Please say how many lines in the records below contain the word "will", giving only the number.

▼

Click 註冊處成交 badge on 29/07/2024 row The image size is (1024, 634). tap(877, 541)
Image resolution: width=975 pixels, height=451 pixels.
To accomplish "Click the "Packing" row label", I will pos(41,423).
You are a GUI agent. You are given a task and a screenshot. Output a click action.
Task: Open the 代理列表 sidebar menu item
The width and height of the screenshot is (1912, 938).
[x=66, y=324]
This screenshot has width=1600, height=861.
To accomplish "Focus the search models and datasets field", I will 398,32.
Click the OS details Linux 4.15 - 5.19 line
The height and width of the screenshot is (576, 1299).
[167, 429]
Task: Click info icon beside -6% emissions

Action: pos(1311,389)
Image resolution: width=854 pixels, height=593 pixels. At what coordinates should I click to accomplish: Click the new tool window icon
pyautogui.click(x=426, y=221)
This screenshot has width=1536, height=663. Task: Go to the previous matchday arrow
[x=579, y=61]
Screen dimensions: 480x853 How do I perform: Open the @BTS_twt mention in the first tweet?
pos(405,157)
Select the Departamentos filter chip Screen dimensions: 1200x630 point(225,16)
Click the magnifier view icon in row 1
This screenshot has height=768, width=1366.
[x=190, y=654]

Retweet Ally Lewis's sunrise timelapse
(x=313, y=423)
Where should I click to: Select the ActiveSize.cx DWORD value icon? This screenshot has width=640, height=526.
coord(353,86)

▲

## WRITTEN RESPONSE:
2